NCPA - National Center for Policy Analysis


February 4, 2009

Congress is moving so fast and furious that it's impossible to keep up.  And we are about to miss the tax increase on the poor and middle class that Congress is going to pass without a whit of media attention, says the Wall Street Journal. 

That's the tax increase on smokers that is part of the new children's health care subsidy bill, explains the Journal:

  • To finance this $73 billion entitlement expansion over 10 years, the bill imposes an additional federal tax of 61 cents per cigarette pack, from 39 cents today.
  • According to the Bureau of Economic Analysis, 96 percent of America's 25 million smokers make less than $150,000 a year.
  • The Tax Foundation estimates that 99 percent of the smokers who will pay the new tax make less than $250,000, which is the income below which President Obama promised would see no tax increase.

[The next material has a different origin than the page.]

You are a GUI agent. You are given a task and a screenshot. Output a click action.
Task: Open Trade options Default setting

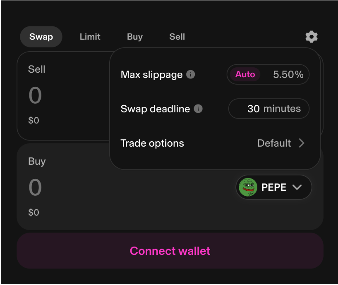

No other federal tax hurts the poor more than the cigarette tax.  A 61-cent cigarette tax hike is the equivalent of a 25 percent cut in that tax credit for some low-income families.  So politicians give these families money with one hand and take it back with the other, says the Journal.

But there's another problem.  The number of smokers keeps falling, but health care costs keep rising.  So paying for the biggest new health care expansion in years with a declining revenue source is a guarantee of future red ink that will increase pressure for higher income taxes too. 

Look at Maryland:

  • The state doubled its cigarette tax two years ago to finance a new health care program.
  • That has led to 25 percent less tobacco revenue than expected because of declining sales, so the program is already in the red after its first year.